DIRECTIONS:
Could you continue the news report on Afghans living in India, starting right after its last sentence?

Archive for February, 2011

Afghans in India yearn for home

Source: The Times of India

Dharitri Bhattacharjee, TNN, Feb 27, 2011, 02.31am IST

In Tagore’s ‘Kabuliwala’, an Afghan moneylender longs for his ‘watan’ even as he develops affection for a little girl, Mini, in Kolkata. The character of Rehmat, later immortalized by Balraj Sahni on screen, became synonymous with the Kabuliwalas who arrived in the city sometime in the late 19th century, bringing with them spices and dry fruits from Afghanistan. More than 500 Afghans call Kolkata home. They refuse to be called refugees.

The scene is a bit different in Delhi, where the number of Afghan refugees may be as high as 25,000. Only 9,094 of them are recognized as refugees and issued “blue cards” by the United Nations Human Rights Council (UNHCR). Most of them feel insecure. Says Jagmohan Gulati, a Sikh Afghan: “The India government is insensitive to our problems. We get no aid. The Afghan embassy also turns a deaf ear to our problems.”

In the Tilak Nagar gurdwara, also known as the “Kabuli gurdwara,” the refugees exchange sad tales of separated families, bureaucratic glitches and long waits for India citizenship almost every day. “If I had money I could easily become an Indian citizen. It is my misfortune that I have nowhere to go,” says an old Sikh.

Since 1981, thousands of Hindus and Sikhs have come to India from Afghanistan but only 650 of them have become naturalized Indian citizens. Others are waiting for Indian citizenship. According to Nayana Bose, Associate External Relations Officer of UNHCR, more than 90% Afghan refugees are Sikhs or Hindus. She points out how for any foreigner interested in Indian citizenship, 12 years of residency in the country is a must. This applies to refugees as well. Consequently, the resettlement process for many has become a long and tiresome process.

The ethnic Afghans too have been struggling for a better life. A group of 38 men and 48 women, all ethnic Afghans, who have been provided employment by Don Bosco Ashalayam with the help of UNHCR, Delhi does not knpw what the future holds for them. Homaira Frotan (name changed on request) left Kabul for Delhi in 2006 as she was worried about her children’s future. “There were many cases of kidnapping. We are Christians. We had hidden for long in Kabul but it was no more possible. We cannot continue to live in India either. It is so expensive. We have now applied for citizenship in Canada and Australia,” says Frotan.

GIVEN INFORMATION:

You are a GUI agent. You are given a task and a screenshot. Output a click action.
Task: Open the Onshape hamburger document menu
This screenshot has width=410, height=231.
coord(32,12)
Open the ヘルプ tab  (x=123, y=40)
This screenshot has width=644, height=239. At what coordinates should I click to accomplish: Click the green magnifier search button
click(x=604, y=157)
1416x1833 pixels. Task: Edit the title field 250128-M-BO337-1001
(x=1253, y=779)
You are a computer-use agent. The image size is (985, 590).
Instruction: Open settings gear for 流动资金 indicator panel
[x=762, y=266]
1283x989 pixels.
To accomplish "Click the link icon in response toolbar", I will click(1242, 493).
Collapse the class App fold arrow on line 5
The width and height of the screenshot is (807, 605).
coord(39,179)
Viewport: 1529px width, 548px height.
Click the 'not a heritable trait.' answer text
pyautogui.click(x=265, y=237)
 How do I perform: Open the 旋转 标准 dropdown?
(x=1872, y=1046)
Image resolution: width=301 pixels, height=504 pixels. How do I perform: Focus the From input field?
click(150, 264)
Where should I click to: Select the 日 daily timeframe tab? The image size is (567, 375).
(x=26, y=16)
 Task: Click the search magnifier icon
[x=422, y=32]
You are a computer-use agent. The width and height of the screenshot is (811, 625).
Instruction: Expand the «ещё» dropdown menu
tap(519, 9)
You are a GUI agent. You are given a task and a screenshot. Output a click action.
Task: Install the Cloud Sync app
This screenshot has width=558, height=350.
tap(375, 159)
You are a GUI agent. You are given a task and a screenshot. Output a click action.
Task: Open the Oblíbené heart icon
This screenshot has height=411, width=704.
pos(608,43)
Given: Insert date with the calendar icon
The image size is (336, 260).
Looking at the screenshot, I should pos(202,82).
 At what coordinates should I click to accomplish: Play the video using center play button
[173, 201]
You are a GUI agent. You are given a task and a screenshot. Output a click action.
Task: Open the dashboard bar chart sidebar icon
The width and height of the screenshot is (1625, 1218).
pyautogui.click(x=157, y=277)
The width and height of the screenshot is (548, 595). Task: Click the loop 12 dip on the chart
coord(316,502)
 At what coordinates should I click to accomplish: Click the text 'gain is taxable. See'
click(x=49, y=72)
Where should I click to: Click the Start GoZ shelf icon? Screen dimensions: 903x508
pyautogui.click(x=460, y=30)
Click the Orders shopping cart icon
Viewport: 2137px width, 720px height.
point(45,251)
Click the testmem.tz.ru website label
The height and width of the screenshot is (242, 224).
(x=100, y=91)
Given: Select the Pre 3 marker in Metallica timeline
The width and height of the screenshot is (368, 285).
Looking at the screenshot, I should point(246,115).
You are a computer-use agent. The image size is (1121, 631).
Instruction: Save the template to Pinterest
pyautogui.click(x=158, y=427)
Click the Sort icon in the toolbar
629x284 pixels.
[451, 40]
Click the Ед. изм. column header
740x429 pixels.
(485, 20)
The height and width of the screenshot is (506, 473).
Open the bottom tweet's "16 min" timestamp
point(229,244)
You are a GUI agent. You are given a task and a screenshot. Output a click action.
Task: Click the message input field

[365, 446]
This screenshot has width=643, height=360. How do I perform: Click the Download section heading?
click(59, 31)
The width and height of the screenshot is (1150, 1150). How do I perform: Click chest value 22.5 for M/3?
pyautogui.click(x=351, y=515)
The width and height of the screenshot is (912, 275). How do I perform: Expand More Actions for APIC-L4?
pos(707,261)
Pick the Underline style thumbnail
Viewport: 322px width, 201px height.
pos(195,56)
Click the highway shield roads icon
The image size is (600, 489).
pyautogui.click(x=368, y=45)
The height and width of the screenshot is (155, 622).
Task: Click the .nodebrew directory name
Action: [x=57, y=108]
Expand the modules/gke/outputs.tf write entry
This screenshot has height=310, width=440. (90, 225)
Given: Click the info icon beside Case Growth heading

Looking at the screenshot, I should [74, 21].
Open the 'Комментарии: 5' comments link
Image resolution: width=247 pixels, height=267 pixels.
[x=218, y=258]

RESULT BELOW:
The situation of all Afghans in India remains precarious because India is not a signatory to the 1951 UN Convention, relating to the status of refugees, or the 1967 Protocol. A number of Afghans in India who are officially not recognized by UNHCR as either “asylum seekers”or post a successful interview, as “refugees,” are forced to eke out a difficult unaided existence.

Money is a big problem. Salar Nader (name changed on request), who came to Delhi with his wife Asiya (name changed on request) in 2009, got his “blue cards” within eight months of their arrival and their kids started going to school, but the couple is unable to cope with life in the capital. “I have to pay Rs 11,000 for one room. I earn only Rs 20 per hour. I have two kids. How will I manage?” asks a helpless Asiya.

Nader, who has 10 years of experience in journalism and was a mixer in the 2003 documentary “Osama”has to clean beds and toilets in Afghan guest houses to earn a living. He cannot go back to Kabul, because the Taliban threatened to kill him.

For a country that is trying to make its presence felt in Afghanistan, India has done precious little. “A national legal framework for refugees would benefit both refugees and India,” says Bose. UNHCR, which was set up in India in 1981 has gone a long way in reaching out to refugees. However, operating in a country, which has no legislation for refugees, has curtailed its impact to better the lives of Afghanis who need help but cannot seek it openly.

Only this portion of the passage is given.